The Pekoy would ask questions. Why did he explore? Who else explored with him? Treason was a contagious disease. It would ripen in one individual, then spread to others, growing like an ulcer. To prevent it from endangering the entire community, treason had to be burned out. Completely. If she asked the Net to find Venron, the Star Seekers also would be discovered. They would all fall down the Ladder of Life, and if they were lucky, they would be allowed to begin again at the lowest rung. Maybe.

He would live ...

The Ladder of Life held no meaning for a dead man.

Every shelter contained a terminal for use in emergencies that was fully connected to the Net.

Denetree rode past the shelter, then turned around and stopped at it. There was a bicycle leaning against one of the posts, but no one was in sight. The floor of the shelter and the small touchscreen of the emergency terminal had been hastily wiped clear, most likely by children who had been caught playing with it. They must have run away in order to escape a beating, and left the bicycle behind in their panic.

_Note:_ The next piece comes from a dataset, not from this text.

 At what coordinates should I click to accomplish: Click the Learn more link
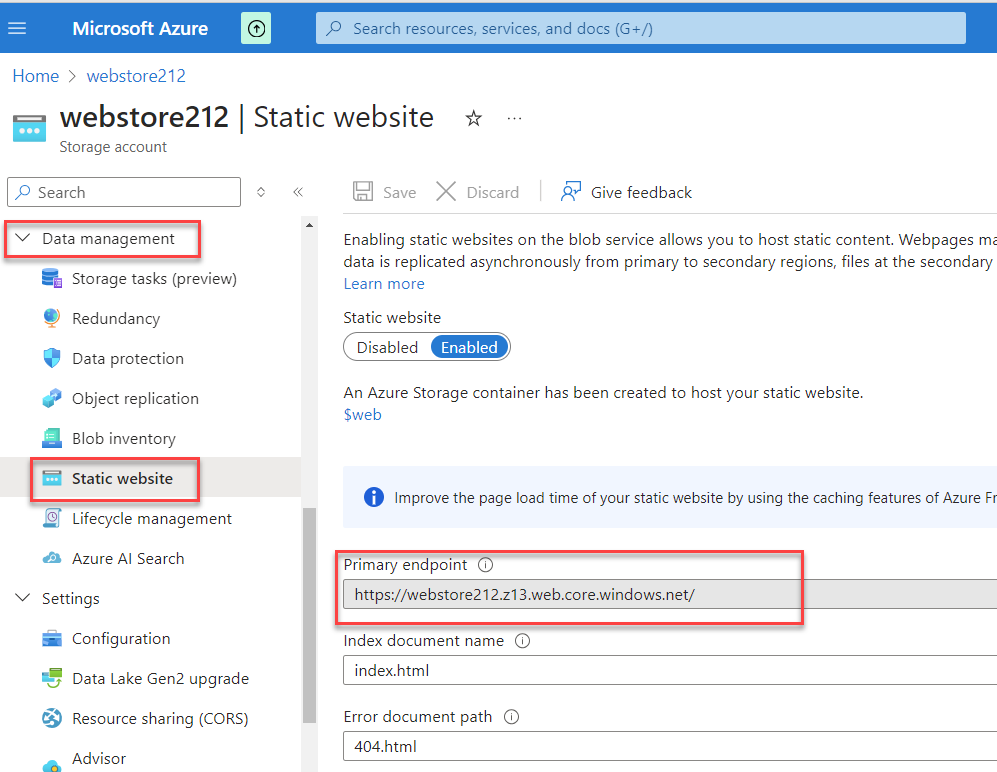383,284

Denetree bent over the touch screen.

Live, she thought. Venron must live!

She touched the display to activate it, thinking hard to come up with the words she would use to report her brother as missing. Afraid of losing her nerve in the last second, she imagined him dead: his stiff, unmoving body, unseeing eyes.

I'm sorry! She apologized in her thoughts to the other Star Seekers, who surely would be exposed. I'm sorry. But Venron must live.

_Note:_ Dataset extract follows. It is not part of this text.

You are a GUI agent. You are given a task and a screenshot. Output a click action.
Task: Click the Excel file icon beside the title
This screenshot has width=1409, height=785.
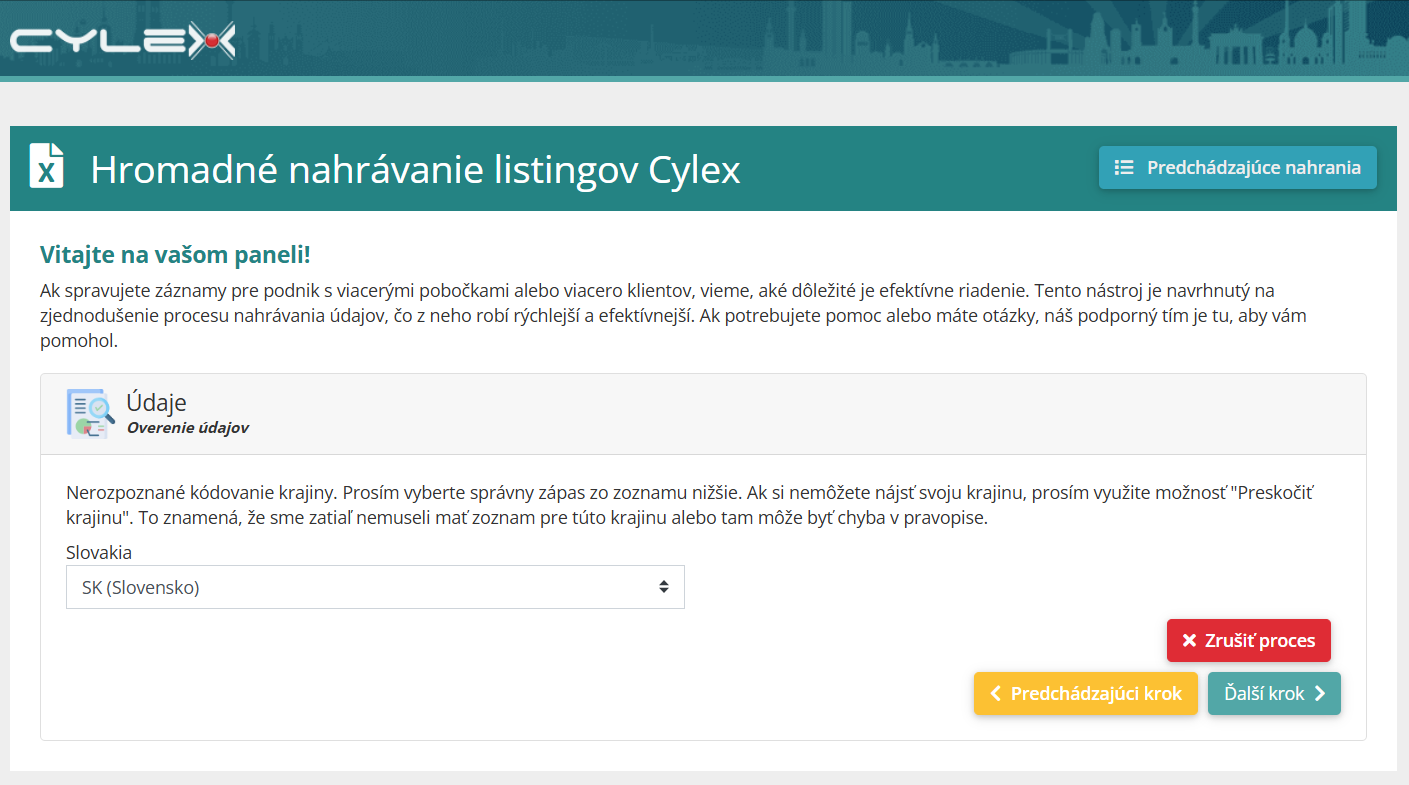pyautogui.click(x=46, y=166)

The display lit up. But instead of the input menu, she saw Venron.

"Brother!" she exclaimed in surprise. "I was so worried about you! Where ... "

The blare of the display's loudspeaker cut her off. "Look into the face of the traitor, metach! Today, this man, Venron, attempted to destroy the enterprise to which we have all sworn our lives! He has put us all in deadly danger! See his heinous deed!"

Venron's face disappeared. In its place appeared a long shot of a huge room. In the center stood a large, lumpy machine that Denetree did not recognize. At one end bulged two translucent domes like the eyes of an insect, but from the place where the animal would have had a mouth projected a long, three-part device. For a few moments, nothing happened. Denetree thought she saw movement behind one of the domes, but the surface was reflective and showed only what appeared to be the silhouette of a man.

Then large doors opened behind the machine. The Tenoy ran inside. The guardians wore body armor and aimed long weapons at the machine. A voice echoed through the room: "Come back! You can still turn around!"

The device on the front of the machine began to rotate toward the wall of the room, and the Tenoy dove for cover. The device stopped turning.

The image froze. "Observe closely what this murderer did!" crackled the loudspeaker.

The projection spat fire. Once, then a second time.

"Venron, no!" Denetree whispered at the recording.

A gigantic jet of fire shot out from the lower part of the machine and catapulted it through the roiling wall of flames and smoke it had created.

The wall was broken by a jagged opening, and through it Denetree saw the stars. For the space of a heartbeat she forgot her fear. The stars! Venron was not taking his own life, he had found a way to the stars!

A loud hissing noise from the loud speaker dragged her attention back to the display. It looked like invisible hands were dragging at the Tenoy with terrible force. The men and women tried to hang on, but the naked metal floor offered nothing to grasp. One after another they flew through the opening to the stars where, with eyes bulging out of their sockets and desperately flailing arms and legs, they died.

"Venron! What have you done?" Tears flowed from Denetree's eyes, for the first time she could remember. "That ... that's ... what will they do to you?"

The loudspeaker gave her the answer. "The traitor has already met his well-deserved fate. And those who helped him will share it!"